2009年に入って、5つの大学が募集停止に追い込まれました。
過去10年間、大学の経営破綻は3校しかありません。この5校の破綻・廃校が決まったわけではありませんが、それでも異例の事態であることに変わりはありません。
今、それほど大学経営は窮地に立たされています。それもそのはず、1992年にピークを迎えた18歳人口は、毎年3%平均というすさまじいスピードで減少してきました。
今後10年間は、ピーク時の4割減の120万人で安定的に推移するものの、一方で大学自体の数は逆に増えており、再編・淘汰は必至です。
編集部では、そんな大学の実態を徹底調査、全国立大学・私立大学の売上高、最終損益、総資産データを入手し、ランキング化しました。大学の規模・収支を反映させたランキングは本邦初です。
そんな状況下で、なぜ大学は増え続けたのでしょうか。
18歳人口のピークであった92年に523校あった4年制大学は、09年度には773校に達しています。その背景に見え隠れする、天下り先を確保したい文部科学省の思惑を暴きます。
さらには、全入時代に危機感を抱く短期大学・専門学校を経営する学校法人も、大学設立に躍起になっています。

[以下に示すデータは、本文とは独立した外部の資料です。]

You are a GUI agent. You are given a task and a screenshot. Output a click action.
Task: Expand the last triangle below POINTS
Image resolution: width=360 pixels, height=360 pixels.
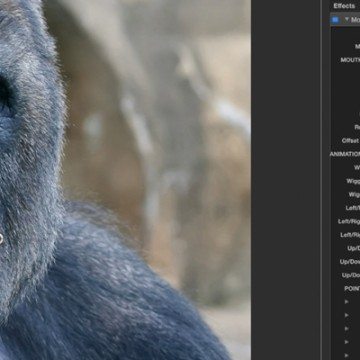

生き残りをかけた大学間競争は、必ずしも健全なものとはなっていないようです。たとえば、昨年のリーマン・ショック以降に注目された、資産運用の大損失。神奈川歯科大学に至っては、元理事の逮捕にまで及びました。
多くの大学がハイリスク投資に手を出したのも、経営環境の悪化が理由でした。商品の知識はほとんどなく、いかに杜撰な運用が行なわれていたか、その実態を浮き彫りにします。
それだけではありません。各大学は、学生獲得のためにこぞって「AO入試」を導入しています。学力試験を行なわず、面接試験などで合否を判定するというものですが、なかにはオープンキャンパスで模擬面接を受けた高校生に、その場で「仮合格証」を渡す大学すらあるようです。
今や、一般入試で大学に入学する学生は5割にもなりません。その結果、大学は学生の学力低下に悲鳴を上げています。学生が茶髪をやめたら1万円を支払うという案を真剣に議論したという大学や、学生のプライベートのスケジュールをネット上で管理する大学さえあるほど。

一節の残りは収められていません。